Judge asked to re-examine Cynthia’s plea for registration of FIR against Malik

Published September 2, 2020
IHC Chief Justice Athar Minallah observed that the arguments advanced by the counsel for Rehman Malik were not in consonance with the principles and law enunciated by the Supreme Court. — Screengrab/File
IHC Chief Justice Athar Minallah observed that the arguments advanced by the counsel for Rehman Malik were not in consonance with the principles and law enunciated by the Supreme Court. — Screengrab/File

ISLAMABAD: Former interior minister Rehman Malik is still in hot water as on Tuesday the Islamabad High Court (IHC) referred back for review the matter related to registration of a First Information Report (FIR) against him over alleged rape of US blogger Cynthia Dawn Ritchie.

Additional District and Sessions Judge Nasir Javed Rana, in his capacity as Justice of Peace, had dismissed a petition filed by Ms Ritchie under sections 22-A and 22-B of the Code of Criminal Procedure, 1898 (CrPC), seeking a directive for police to register a criminal case against Rehman Malik.

The counsel for Mr Malik contended that the ADSJ was competent to direct the in-charge of the police station concerned to investigate the allegations. He further contended that on the basis of such investigations, the ex-officio Justice of Peace was empowered to record his findings and dismiss the petition.

IHC Chief Justice Athar Minallah observed that the arguments advanced by the counsel for Rehman Malik were not in consonance with the principles and law enunciated by the Supreme Court.

The court noted that the Supreme Court had elaborately highlighted the law regarding scope of jurisdiction vested in an ex-officio Justice of Peace.

According to Justice Minallah, “the functions were quasi-judicial in nature because the ex-officio Justice of Peace is required to entertain applications, examine record and after hearing the parties pass orders and issue directions with due application of mind”.

The scope of jurisdiction and powers of the Justice of Peace are confined to issuing appropriate directives for registration of a criminal case and to check neglect, failure or excesses committed by police, he pointed out.

The court order states: “It appears that the learned Ex-Officio Justice of Peace, while passing the impugned order, had not taken to consideration the principles and law enunciated by the august Supreme Court.”

Subsequently, Justice Minallah set aside the ADSJ’s order and referred the matter back to him.

The court asked the district and sessions judge “to assign the matter to a designated Ex-Officio Justice of Peace, other than the judicial officer who had passed the impugned order dated Aug 5, 2020”.

Justice Minallah set a three-week deadline for a decision on the matter.

Taking up another matter related to the validity of Cynthia Ritchie’s visa, the court read out a recent order of the interior ministry.

The deputy attorney general submitted a copy of a recent order passed by the interior ministry’s secretary.
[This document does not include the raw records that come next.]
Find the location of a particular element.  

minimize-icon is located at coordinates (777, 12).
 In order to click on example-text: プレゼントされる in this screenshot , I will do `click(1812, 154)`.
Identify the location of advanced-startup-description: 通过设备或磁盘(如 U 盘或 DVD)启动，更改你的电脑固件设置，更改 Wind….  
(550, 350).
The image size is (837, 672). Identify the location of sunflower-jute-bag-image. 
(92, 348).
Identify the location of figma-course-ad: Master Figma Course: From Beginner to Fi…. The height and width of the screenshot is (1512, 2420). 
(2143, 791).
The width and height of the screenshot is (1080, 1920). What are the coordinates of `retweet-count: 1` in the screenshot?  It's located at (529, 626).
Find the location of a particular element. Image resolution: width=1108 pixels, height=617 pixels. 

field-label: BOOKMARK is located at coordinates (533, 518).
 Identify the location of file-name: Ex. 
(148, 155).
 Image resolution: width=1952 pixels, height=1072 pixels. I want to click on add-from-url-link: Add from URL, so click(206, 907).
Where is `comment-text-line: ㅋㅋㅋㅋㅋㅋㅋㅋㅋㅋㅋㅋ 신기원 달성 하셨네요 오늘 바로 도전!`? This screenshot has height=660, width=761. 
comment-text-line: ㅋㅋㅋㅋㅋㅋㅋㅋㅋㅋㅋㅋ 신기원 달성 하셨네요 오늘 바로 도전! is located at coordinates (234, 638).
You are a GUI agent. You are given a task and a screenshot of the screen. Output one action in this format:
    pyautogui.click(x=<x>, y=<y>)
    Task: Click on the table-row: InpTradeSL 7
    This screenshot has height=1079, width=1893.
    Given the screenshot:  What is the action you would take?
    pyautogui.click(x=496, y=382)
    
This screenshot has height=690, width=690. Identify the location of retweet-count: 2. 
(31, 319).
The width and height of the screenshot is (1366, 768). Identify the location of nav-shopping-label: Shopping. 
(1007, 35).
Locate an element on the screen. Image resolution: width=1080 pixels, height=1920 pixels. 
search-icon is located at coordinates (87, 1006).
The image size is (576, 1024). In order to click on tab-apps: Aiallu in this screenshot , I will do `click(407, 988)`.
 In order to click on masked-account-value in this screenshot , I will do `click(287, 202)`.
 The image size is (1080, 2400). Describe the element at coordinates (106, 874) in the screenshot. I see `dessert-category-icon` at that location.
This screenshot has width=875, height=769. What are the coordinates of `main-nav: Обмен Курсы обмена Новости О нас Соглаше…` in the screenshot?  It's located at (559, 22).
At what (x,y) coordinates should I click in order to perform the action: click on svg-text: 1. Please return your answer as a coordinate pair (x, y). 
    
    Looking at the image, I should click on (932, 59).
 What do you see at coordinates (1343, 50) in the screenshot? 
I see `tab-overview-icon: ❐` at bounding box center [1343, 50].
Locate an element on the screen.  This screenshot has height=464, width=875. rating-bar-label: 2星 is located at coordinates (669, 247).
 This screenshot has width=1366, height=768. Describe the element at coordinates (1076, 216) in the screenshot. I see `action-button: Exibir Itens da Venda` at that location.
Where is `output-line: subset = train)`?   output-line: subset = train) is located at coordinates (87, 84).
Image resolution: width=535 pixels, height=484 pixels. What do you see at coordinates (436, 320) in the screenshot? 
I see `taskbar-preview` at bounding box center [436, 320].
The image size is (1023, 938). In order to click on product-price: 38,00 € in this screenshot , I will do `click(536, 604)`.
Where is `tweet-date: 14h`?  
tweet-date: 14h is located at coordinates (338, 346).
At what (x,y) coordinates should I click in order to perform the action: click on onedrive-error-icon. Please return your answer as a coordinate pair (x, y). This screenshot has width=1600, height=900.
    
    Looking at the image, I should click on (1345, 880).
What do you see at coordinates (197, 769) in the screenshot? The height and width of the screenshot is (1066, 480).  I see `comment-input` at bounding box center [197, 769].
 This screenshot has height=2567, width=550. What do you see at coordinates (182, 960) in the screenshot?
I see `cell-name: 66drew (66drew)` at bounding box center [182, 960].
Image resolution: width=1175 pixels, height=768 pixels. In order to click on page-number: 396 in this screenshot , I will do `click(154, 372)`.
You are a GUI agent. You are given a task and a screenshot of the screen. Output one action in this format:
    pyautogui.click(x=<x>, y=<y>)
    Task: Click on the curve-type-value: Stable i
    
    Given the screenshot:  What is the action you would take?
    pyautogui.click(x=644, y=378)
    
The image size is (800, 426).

The court noted that the secretary had not made reference to any law or policy and appeared to have solely relied on the statement of Ms Ritchie.

The order is self-contradictory and in conflict with the previous order, the IHC observed.

The secretary conceded in his order that Cynthia Ritchie was granted a work visa in violation of policy and laws.

The court observed that the interior secretary had been evasive in recording his findings regarding the crucial question: whether a foreign national visiting Pakistan on the basis of a business visa was entitled to give statements of a political nature.

The official was asked about the legal standpoint if the statements were made against a holder of public office, eg the prime minister or any state institution.

He candidly answered that it would have been illegal and such a person would have been taken into custody and deported.

The official was unable to justify the inability of the federal government to inquire whether Cynthia Ritchie was genuinely engaged in pursuing business interests permissible under the law, the court order noted.

An official of the interior ministry, in reply to a query, unambiguously stated that the order passed by the secretary in this case could not become a precedent because of its adverse consequ­ences reg­­arding similar cases in future.

The manner in which the interior ministry has been assisting the court is not in consonance with the principles of good governance. The order passed by the secretary raises serious questions. It appears that either the ministry is not aware of the law and policy or for reasons known to it only is ignoring them in this case. Laws and policies must be certain and demonstrably applied in each case fairly and without discrimination, the court order stated.

The court gave a final opportunity to the federal government to render proper assistance, noting that its conduct so far had raised questions of public importance having consequences relating to enforcement of fundamental rights.

“In case an officer conversant with the applicable laws/policy does not appear on the date fixed, then this court will consider summoning the Secretary, Ministry of Interior, in person,” the order said.